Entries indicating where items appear

## start

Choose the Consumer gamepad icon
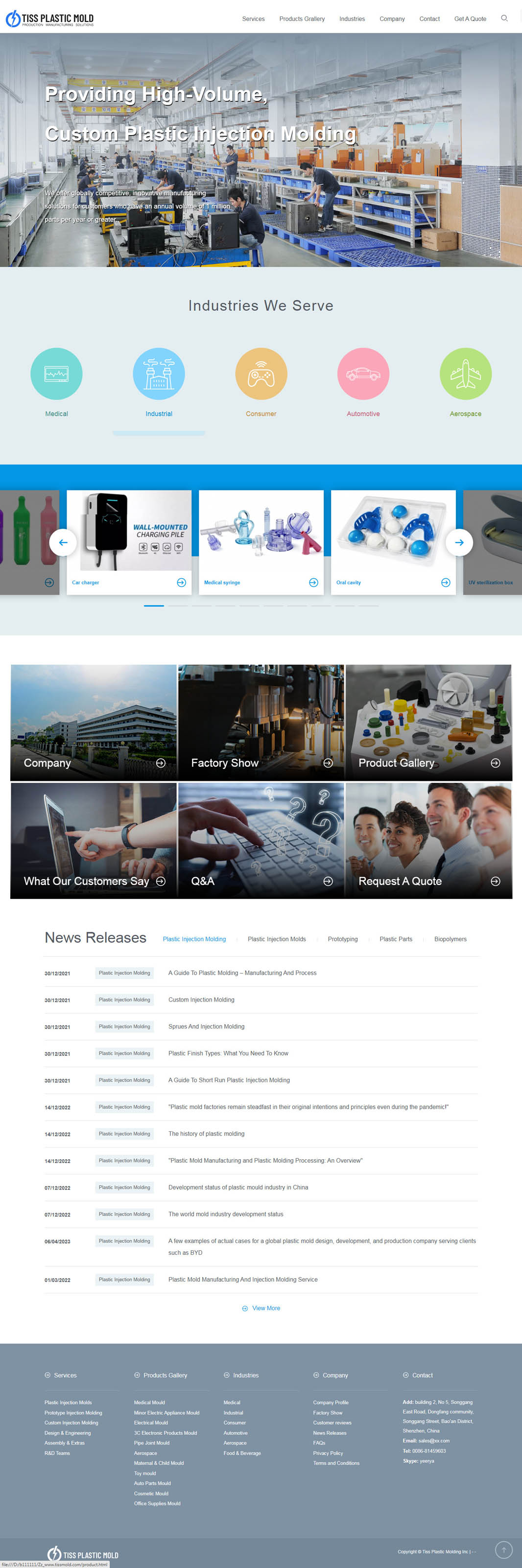[x=261, y=374]
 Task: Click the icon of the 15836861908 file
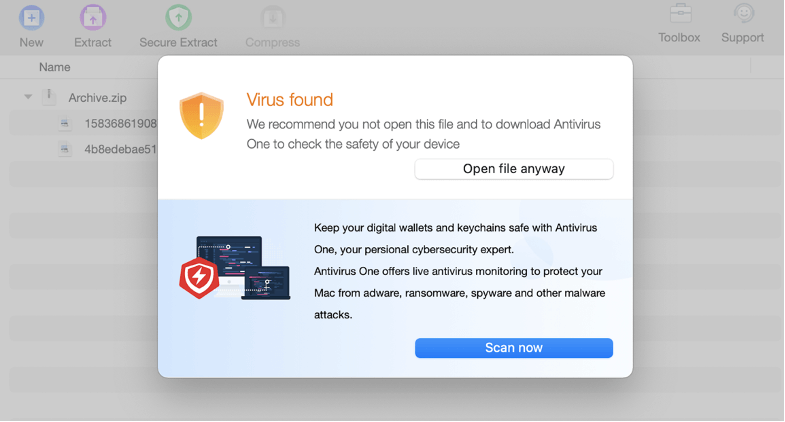65,124
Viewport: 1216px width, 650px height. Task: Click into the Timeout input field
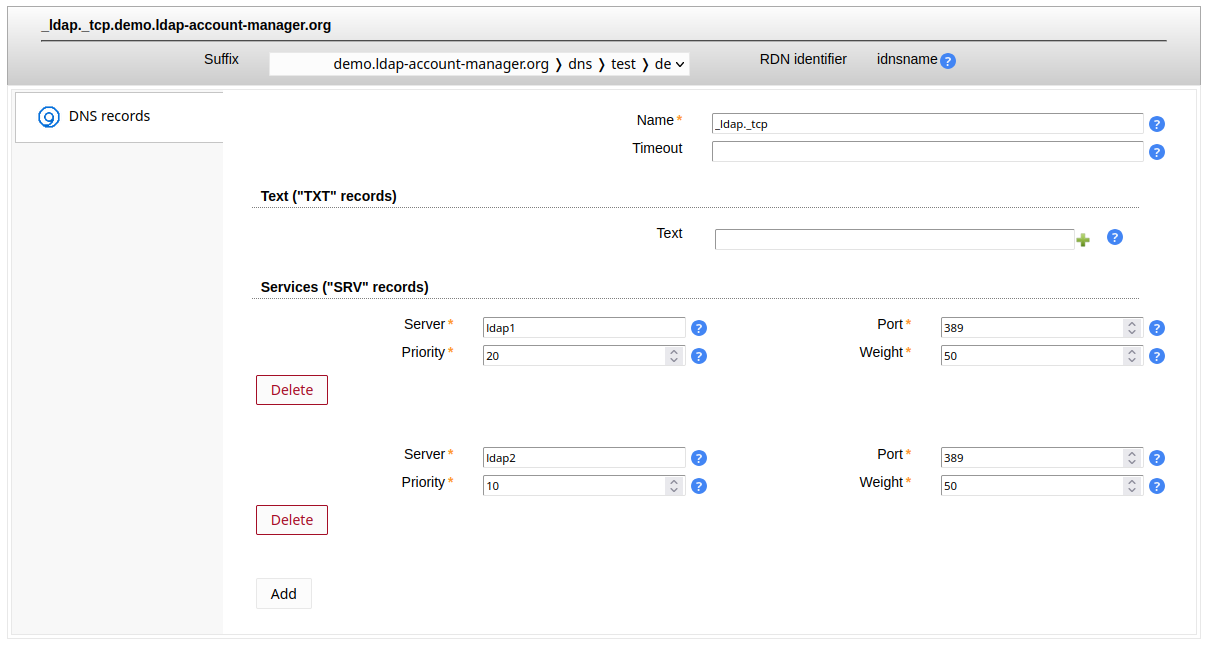pyautogui.click(x=927, y=152)
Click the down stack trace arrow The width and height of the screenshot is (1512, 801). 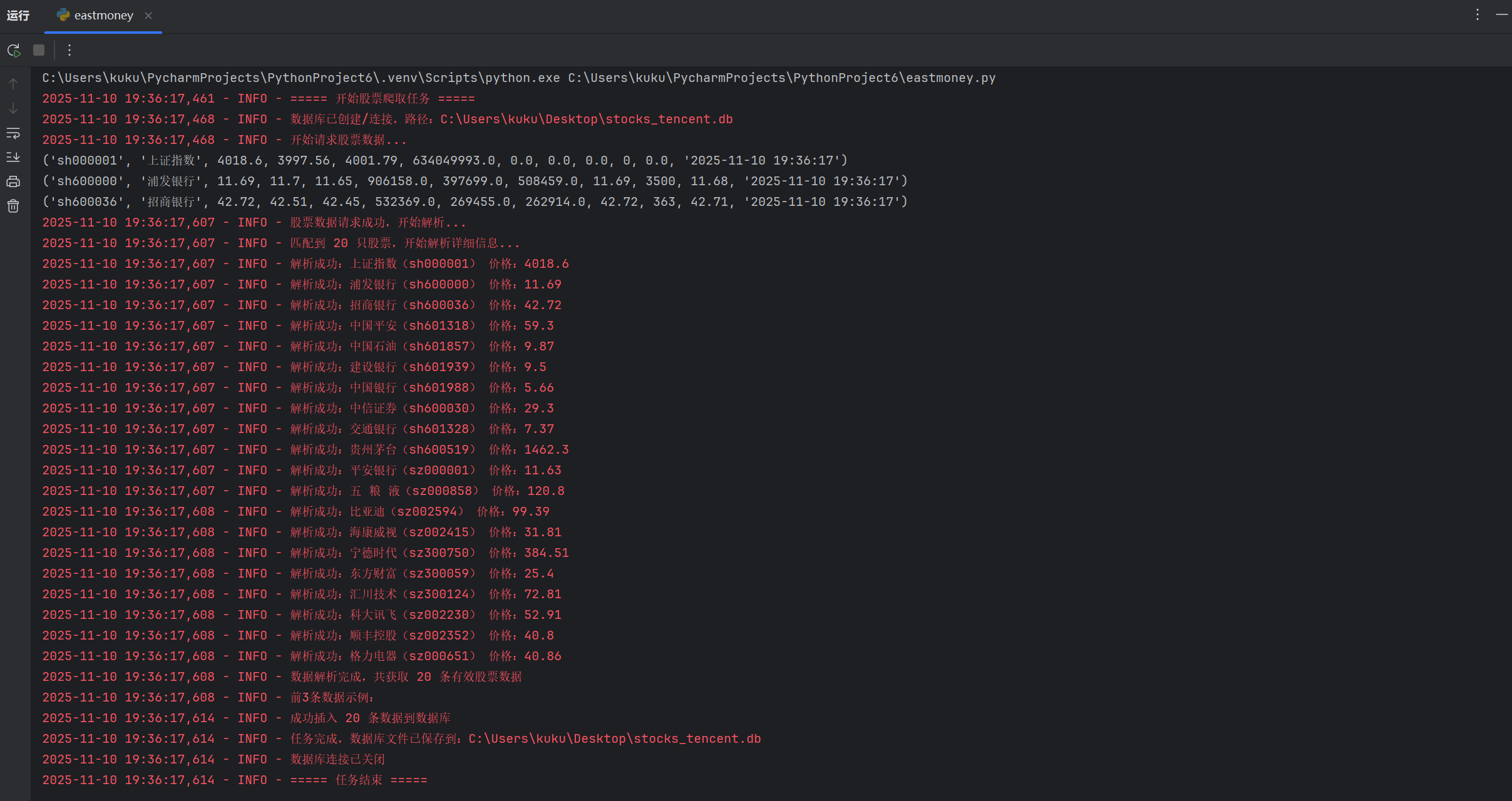coord(13,108)
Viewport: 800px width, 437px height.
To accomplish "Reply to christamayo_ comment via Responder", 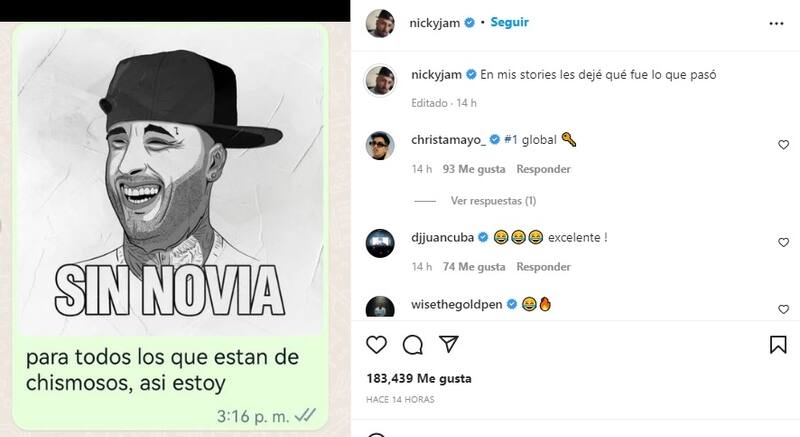I will pos(543,169).
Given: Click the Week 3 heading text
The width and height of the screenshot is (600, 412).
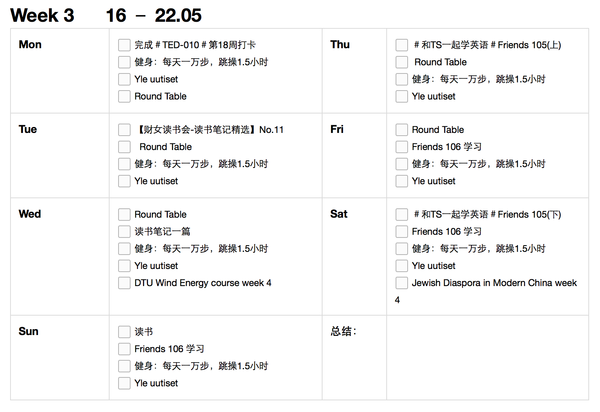Looking at the screenshot, I should 42,16.
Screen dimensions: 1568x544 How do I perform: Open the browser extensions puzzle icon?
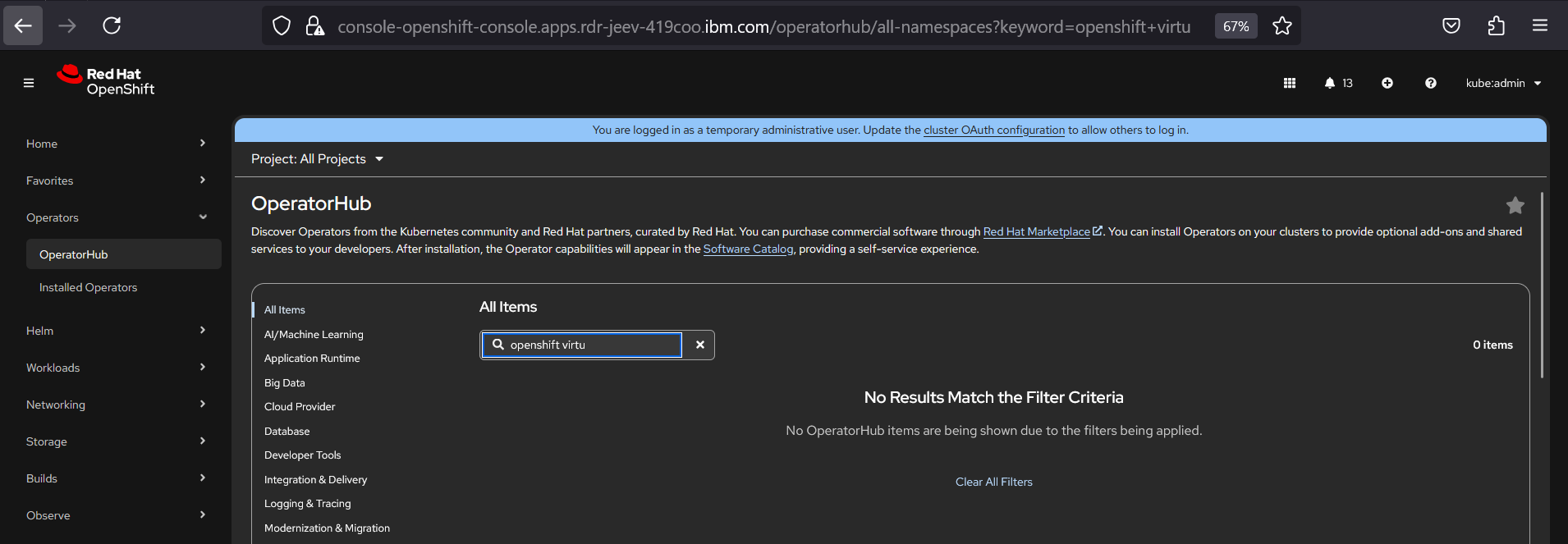(1495, 26)
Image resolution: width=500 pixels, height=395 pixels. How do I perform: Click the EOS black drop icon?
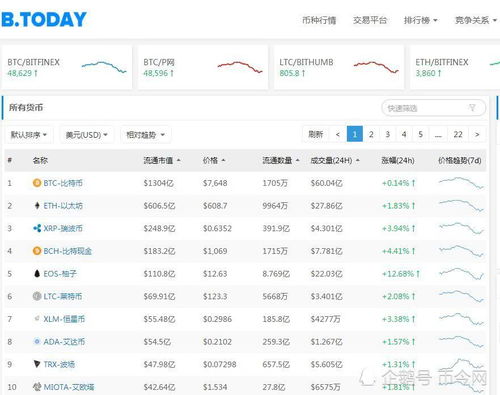pos(37,274)
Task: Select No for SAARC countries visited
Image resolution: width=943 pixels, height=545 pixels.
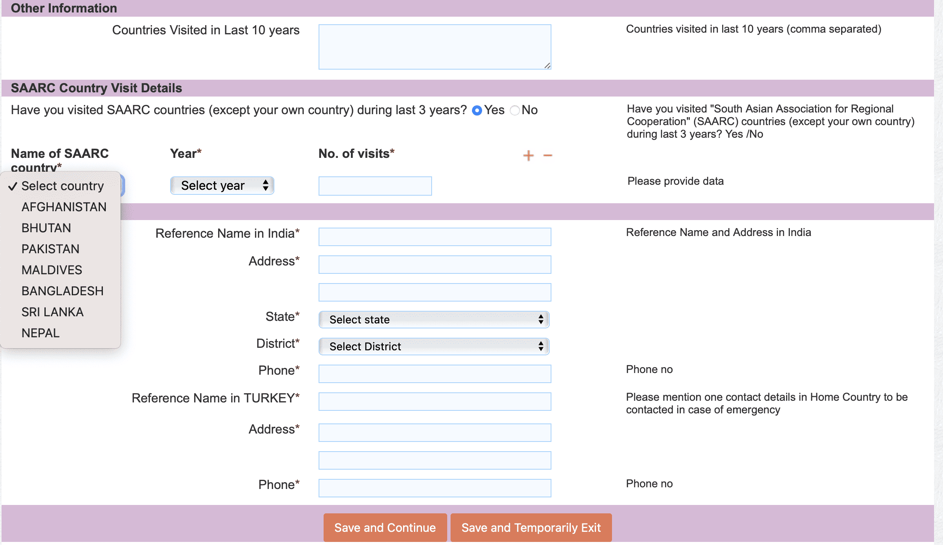Action: click(x=515, y=111)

## end

- **Problem requirements**: Set down word for word the lines from the one containing "Screen dimensions: 1568x544" through the final line above, including both. Leave the pictures out of your answer.

- **Solution for this problem**:
Screen dimensions: 1568x544 How do I perform: Open the browser extensions puzzle icon?
(1495, 26)
Image resolution: width=500 pixels, height=395 pixels. How do I perform: Click the EOS black drop icon?
pos(37,274)
Task: Select No for SAARC countries visited
Image resolution: width=943 pixels, height=545 pixels.
Action: click(x=515, y=111)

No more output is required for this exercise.